Does the intelligence community now assess—as President Barack Obama once hoped—that a nuclear deal with Iran would ultimately change Tehran’s regional behavior for the better and perhaps even mitigate violent, corrupt rule within Iran itself? Does it assess that Iran intends to field nuclear warheads if the JCPOA is not revived and sanctions relief not forthcoming? 

A recent article by the Brooking Institution’s Paul R. Pillar in The National Interest makes an interesting central point: “We know that Iran has had an interest in nuclear weapons, given some weapons design work that was ongoing some twenty years ago. Then during the decade of the aughts, that work stopped and Iran made diplomatic overtures to the United States about constraining its nuclear activities in return for sanctions relief. The only plausible interpretation of that development and of the Iranian actions that followed is that Iranian leaders calculated that it was better to be non-nuclear-weapon state fully integrated into the international community and global economy than to be a nuclear-armed but heavily sanctioned pariah.” Yet is it possible or even probable that a regionally aggressive Iran could remain a heavily sanctioned but non-nuclear pariah? 

Pillar was responding to an essay arguing, inaccurately in his view, that Iran would use sanctions relief derived from a renewed JCPOA to build a prosperous economy that would finance the eventual production of nuclear weapons. Yet, in countering that argument, Pillar opened the door to an interesting question: Does the preservation and perpetuation of Iran’s non-nuclear military status depend on renewing the JCPOA and removing sanctions?

Israel takes the view, perhaps based on sound intelligence, that Tehran is determined ultimately to mount nuclear warheads atop ballistic missiles; that the JCPOA gave Iran and may again give the country a gold-plated pathway to that end. Indeed, during my abortive Israel-Syria peace mediation over a decade ago, Prime Minister Benjamin Netanyahu told me more than once there would be no prospect for peace with anyone—especially with Syria—if Iran succeeded in going nuclear. Everyone, according to Netanyahu, would go with the “winner:” Iran.

Nevertheless, is it conceivable that Iran’s modus operandi in the Arab world—whether it is aggressive or, as Pillar and others would argue, merely reactive to the moves of others—obliges it to remain non-nuclear? Would the resurrection of the nuclear accord amount to paying Iran not to do what it does not wish to do anyway?

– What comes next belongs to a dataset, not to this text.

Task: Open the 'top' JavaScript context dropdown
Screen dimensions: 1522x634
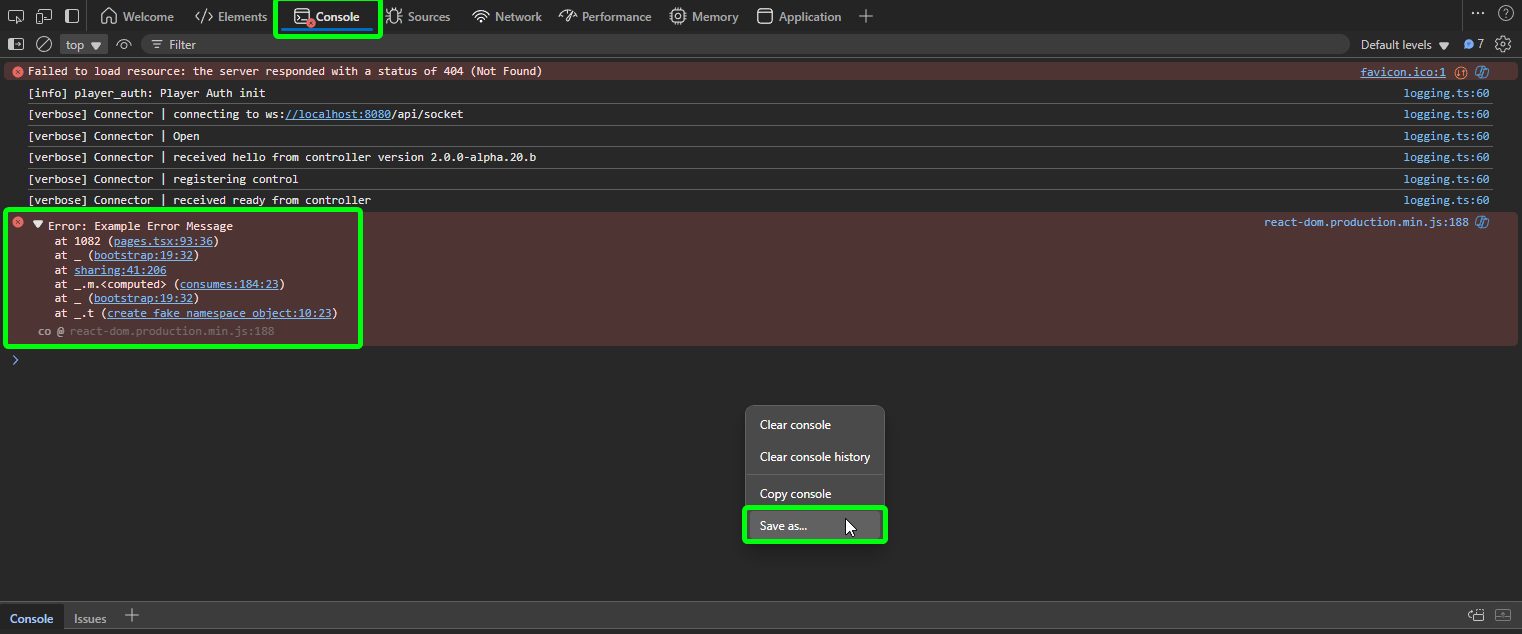Action: 84,45
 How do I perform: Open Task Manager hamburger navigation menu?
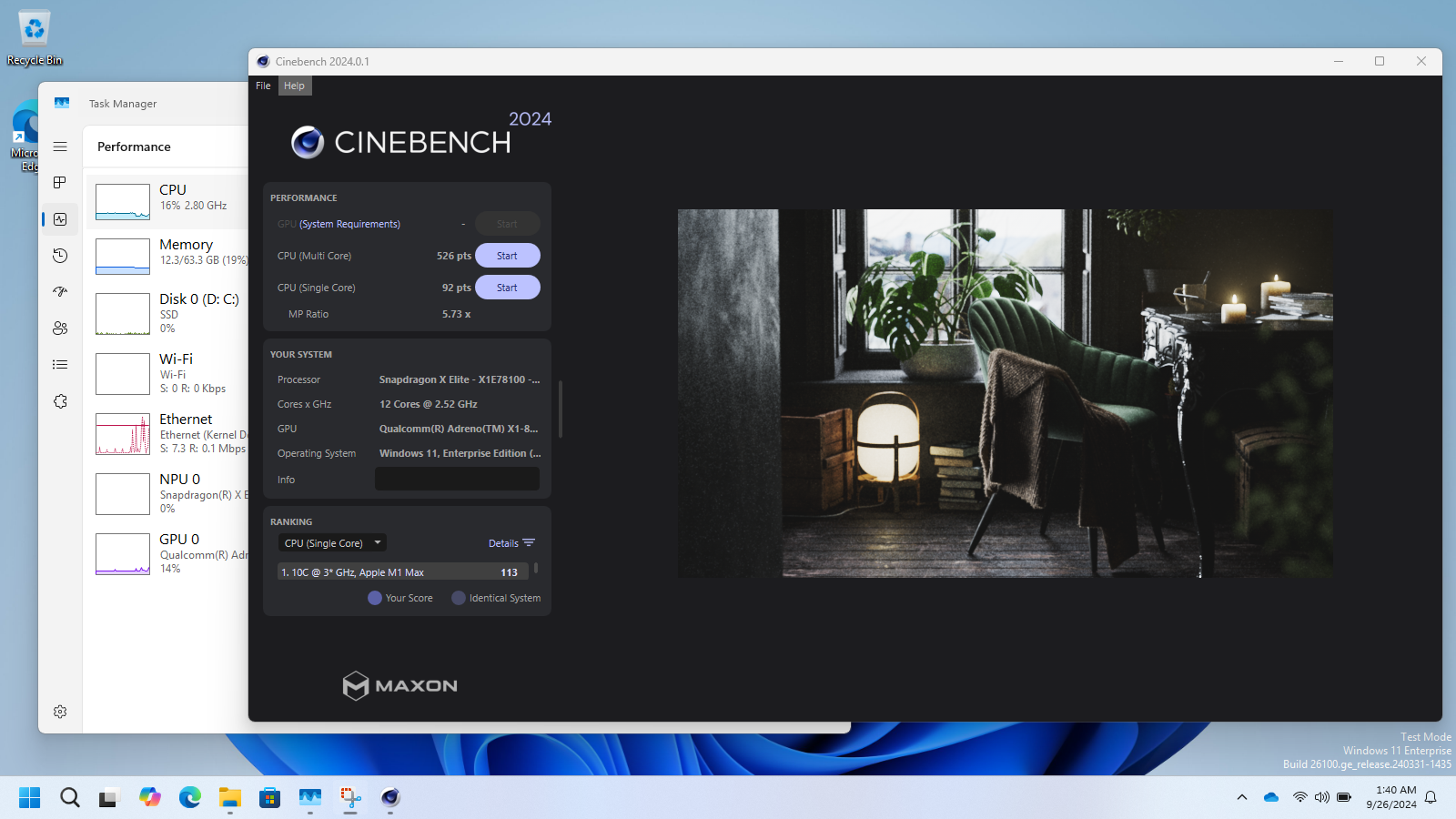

I don’t purport to have authoritative answers. One hopes the nuclear diplomacy of the Joe Biden administration is informed and guided by intelligence analysis indicating that the US is not in danger of inadvertently paying Tehran not to develop a weapon it does find in its interests to develop in any event—that a renewed JCPOA will not enable Iran to do its absolute worst in the Middle East. The consequences of getting this wrong would be deadly indeed for American regional interests, especially for innocent civilians struggling to survive in countries experiencing the malignant presence of Iran and its proxies.

Ambassador Frederic C. Hof is Bard College’s Diplomat in Residence.